A new Android malware called Flubot is spreading in Europe. FluBot steals passwords and login information to your online accounts, personal details, and banking information. The information is used to make payments (or in other words: steal your money), account takeover and online identity theft. FluBot also sends SMS messages to new victims and spreads itself further. All of this is done without the users’ knowledge.
FluBot has so far been detected mostly in European countries. It’s likely to spread also to the rest of the world if the threat actors behind it aren’t stopped.
Here’s how FluBot works
An infected device sends an SMS message that contains a phishing link. The message claims it has been sent by some well-known delivery service, like DHL, UPS, FedEx, Correos, or Amazon.
The message tells there’s a package in delivery and prompts the receiver to install a tracking app to settle the delivery time. Following the provided link, the victim downloads the malware that is masked using the delivery company’s name and logo.
Once downloaded, the “tracking app” that actually is FluBot, asks for accessibility permissions. If granted, the malware grants itself more extensive app permissions and becomes a system app. Then it can start its work.
How to stay safe from FluBot and other mobile malware
There should be no illusion about this: mobile phones are not immune to online threats. Malware, phishing, unsafe networks, and other threats for mobile phone users also exist. FluBot is just one of the newest threats out there.

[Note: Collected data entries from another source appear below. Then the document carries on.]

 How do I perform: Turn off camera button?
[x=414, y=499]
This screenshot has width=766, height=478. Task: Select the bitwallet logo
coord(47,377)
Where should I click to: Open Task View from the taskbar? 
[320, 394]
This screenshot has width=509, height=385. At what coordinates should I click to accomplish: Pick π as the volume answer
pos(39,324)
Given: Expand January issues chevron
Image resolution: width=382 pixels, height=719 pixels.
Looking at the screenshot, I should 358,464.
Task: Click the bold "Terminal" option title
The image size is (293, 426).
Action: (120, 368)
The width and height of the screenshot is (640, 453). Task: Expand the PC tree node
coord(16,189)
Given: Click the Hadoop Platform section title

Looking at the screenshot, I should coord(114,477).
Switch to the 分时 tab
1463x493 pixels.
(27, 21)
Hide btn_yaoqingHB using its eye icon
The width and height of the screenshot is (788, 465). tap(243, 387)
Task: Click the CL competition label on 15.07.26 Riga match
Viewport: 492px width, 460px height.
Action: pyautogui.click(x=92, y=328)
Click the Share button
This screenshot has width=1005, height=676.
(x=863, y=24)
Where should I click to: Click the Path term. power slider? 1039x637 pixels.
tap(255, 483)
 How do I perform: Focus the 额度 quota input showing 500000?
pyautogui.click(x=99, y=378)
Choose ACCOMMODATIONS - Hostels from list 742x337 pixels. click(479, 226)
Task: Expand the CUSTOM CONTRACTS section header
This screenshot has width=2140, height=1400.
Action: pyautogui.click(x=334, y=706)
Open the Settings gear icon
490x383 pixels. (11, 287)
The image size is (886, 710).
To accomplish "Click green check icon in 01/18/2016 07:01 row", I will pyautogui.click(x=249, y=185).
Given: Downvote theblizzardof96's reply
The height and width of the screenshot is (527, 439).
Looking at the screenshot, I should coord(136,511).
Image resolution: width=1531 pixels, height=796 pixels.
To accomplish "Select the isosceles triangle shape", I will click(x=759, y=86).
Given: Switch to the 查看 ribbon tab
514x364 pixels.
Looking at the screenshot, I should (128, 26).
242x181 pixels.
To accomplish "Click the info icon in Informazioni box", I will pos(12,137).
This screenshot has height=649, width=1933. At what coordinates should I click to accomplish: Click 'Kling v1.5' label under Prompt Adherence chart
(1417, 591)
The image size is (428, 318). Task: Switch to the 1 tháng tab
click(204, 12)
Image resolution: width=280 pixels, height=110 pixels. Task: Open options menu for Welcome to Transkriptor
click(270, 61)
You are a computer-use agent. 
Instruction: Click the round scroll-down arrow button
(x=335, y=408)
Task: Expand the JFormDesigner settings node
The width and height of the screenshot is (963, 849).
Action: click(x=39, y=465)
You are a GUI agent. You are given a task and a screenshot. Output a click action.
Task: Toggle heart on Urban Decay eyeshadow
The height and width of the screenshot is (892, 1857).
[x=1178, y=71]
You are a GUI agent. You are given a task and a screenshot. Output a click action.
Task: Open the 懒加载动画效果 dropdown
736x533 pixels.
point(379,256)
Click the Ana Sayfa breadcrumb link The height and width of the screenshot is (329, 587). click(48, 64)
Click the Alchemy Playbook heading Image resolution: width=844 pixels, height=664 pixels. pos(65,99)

Here’s a few things you can do to protect your mobile phone and digital life on the go.
1. Use antivirus for mobile devices
Malware targeting mobile devices is getting more common. While official app stores are not likely to spread malware, you can get infection from other sources.
2. Don’t open suspicious links
Check the email address of the sender. Due to the smaller screen space, most mobile email apps show only the name of the sender, not their address. Mobile devices are also used on the go, which makes it easier to fall for phishing scams. Don’t open suspicious links. Remember, no reputable company or authority will ask for personal information through email or SMS.
3. Avoid shady apps
While there’s no unambiguous way to tell a suspicious app from a genuine app, start by thinking what you use it for. If it’s not necessary, there’s no point in getting it. If it doesn’t work for you, delete it immediately. In case of tracking packages, you can typically do that on the carrier’s website and don’t need a separate app for that. Don’t download apps from unofficial appstores and remember that it’s not a good idea to enable the “Install from Unknown Sources” option.
4. Don’t give apps unnecessary permissions
Like in FluBot’s case, granting app permissions can enable malware and other suspicious apps to do malicious tasks. It can also lead to data leakage. Always consider what permissions you grant to apps. Why do they need them?
As an iPhone user, do I have to care about FluBot?
The malware itself isn’t a threat to iPhone users, but the phishing website can still be dangerous. Don’t open any suspicious links and be careful about what personal information you give to online services. The 4 tips provided earlier are useful for iPhone users as well.